The import statements executed from the pth files seem to execute fine. But I don't seem to be able to access any of the modules that are imported in this way.
What is this sorcery?
From your comments I'm guessing that you're getting NameError exceptions for some modules due to confusion about the purpose of .pth-files.
pth stands for path. The purpose is to add paths to sys.path (pythonpath - path that Python uses to find modules during import). See site module documentation.
The lines that start with import can contain any code but generally they modify sys.path. For example, setuptools machinery:
import sys; new=sys.path[sys.__plen:]; del sys.path[sys.__plen:]; p=getattr(sys,'__egginsert',0); sys.path[p:p]=new; sys.__egginsert = p+len(new)

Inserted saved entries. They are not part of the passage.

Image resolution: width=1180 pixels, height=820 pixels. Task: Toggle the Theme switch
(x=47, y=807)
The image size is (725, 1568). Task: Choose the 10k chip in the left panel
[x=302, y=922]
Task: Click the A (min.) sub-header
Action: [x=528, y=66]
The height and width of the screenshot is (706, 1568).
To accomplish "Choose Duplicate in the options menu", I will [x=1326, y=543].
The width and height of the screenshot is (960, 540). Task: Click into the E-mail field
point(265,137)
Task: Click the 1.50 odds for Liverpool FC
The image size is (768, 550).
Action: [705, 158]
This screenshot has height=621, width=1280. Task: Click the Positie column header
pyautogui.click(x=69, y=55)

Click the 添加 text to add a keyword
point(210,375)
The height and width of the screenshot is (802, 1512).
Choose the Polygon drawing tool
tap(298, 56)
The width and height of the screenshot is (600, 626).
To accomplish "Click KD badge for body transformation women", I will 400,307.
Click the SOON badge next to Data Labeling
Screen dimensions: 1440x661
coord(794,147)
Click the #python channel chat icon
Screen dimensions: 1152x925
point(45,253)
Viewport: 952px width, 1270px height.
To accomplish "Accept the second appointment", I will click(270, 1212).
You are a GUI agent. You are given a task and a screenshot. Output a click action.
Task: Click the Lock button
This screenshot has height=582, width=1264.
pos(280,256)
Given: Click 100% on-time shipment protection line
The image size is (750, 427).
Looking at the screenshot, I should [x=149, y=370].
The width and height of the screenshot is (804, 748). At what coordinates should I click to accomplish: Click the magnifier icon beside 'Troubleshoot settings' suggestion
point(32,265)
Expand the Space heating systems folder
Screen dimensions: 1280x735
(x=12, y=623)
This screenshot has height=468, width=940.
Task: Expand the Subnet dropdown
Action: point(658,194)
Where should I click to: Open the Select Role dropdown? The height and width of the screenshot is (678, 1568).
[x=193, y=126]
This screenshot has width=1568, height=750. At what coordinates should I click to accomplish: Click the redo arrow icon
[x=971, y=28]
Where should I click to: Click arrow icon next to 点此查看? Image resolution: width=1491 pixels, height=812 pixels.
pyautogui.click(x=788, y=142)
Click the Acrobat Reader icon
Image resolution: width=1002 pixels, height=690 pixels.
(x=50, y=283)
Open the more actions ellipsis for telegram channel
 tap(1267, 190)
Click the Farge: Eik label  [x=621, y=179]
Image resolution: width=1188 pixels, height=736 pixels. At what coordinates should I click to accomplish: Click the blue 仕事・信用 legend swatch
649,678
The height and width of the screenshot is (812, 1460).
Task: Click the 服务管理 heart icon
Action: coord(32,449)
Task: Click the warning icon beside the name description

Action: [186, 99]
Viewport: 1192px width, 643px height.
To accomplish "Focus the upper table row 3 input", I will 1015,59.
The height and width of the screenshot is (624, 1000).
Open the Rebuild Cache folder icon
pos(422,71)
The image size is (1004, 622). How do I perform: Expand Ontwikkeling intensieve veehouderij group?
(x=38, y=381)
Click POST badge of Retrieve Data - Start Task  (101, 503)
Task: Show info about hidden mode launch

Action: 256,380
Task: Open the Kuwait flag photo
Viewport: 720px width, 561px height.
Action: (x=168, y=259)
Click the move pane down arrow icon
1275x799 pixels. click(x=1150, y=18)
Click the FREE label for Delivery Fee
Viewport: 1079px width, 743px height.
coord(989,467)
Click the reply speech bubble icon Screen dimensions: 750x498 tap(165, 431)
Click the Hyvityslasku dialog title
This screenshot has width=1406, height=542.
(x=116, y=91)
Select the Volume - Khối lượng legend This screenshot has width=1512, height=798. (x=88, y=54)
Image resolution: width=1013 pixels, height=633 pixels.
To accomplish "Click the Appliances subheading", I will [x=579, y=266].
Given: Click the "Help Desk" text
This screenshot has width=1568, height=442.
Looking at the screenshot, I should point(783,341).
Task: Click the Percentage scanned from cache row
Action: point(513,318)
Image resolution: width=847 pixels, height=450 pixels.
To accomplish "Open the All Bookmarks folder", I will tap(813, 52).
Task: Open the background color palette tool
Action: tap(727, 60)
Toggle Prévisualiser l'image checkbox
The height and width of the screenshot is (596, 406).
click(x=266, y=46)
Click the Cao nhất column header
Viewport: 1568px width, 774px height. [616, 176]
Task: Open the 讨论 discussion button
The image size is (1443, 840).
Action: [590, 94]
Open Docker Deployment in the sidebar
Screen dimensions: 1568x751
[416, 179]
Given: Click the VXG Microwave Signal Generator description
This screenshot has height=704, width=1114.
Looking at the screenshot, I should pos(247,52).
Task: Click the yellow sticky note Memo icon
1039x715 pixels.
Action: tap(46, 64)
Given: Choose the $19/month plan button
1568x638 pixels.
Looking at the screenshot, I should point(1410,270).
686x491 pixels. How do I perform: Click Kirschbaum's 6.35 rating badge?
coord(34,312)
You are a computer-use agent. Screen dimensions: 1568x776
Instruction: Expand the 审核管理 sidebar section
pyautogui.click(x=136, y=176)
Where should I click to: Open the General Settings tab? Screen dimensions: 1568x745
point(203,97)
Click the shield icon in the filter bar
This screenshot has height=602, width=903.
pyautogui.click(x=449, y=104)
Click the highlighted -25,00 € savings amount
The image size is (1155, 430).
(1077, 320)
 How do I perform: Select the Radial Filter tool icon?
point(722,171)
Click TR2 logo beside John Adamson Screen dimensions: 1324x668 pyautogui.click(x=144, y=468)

Another common case is when .pth-files are used to implement "namespace" packages:
import sys,types,os; p = os.path.join(sys._getframe(1).f_locals['sitedir'], *('zope',)); ie = os.path.exists(os.path.join(p,'__init__.py')); m = not ie and sys.modules.setdefault('zope',types.ModuleType('zope')); mp = (m or []) and m.__dict__.setdefault('__path__',[]); (p not in mp) and mp.append(p)
.pth-files are not there to make module names appear in your code. To import some_module, add at the top of each module where you want to use it:
import some_module
import inside .pth-files
.pth-files might change what modules you can import but to access a module you need to import it in your code explicitly. To affect anything,.pth-files should be in directories recognized by site.py (site.getsitepackages(),site.getusersitepackages(),site.addsitedir()).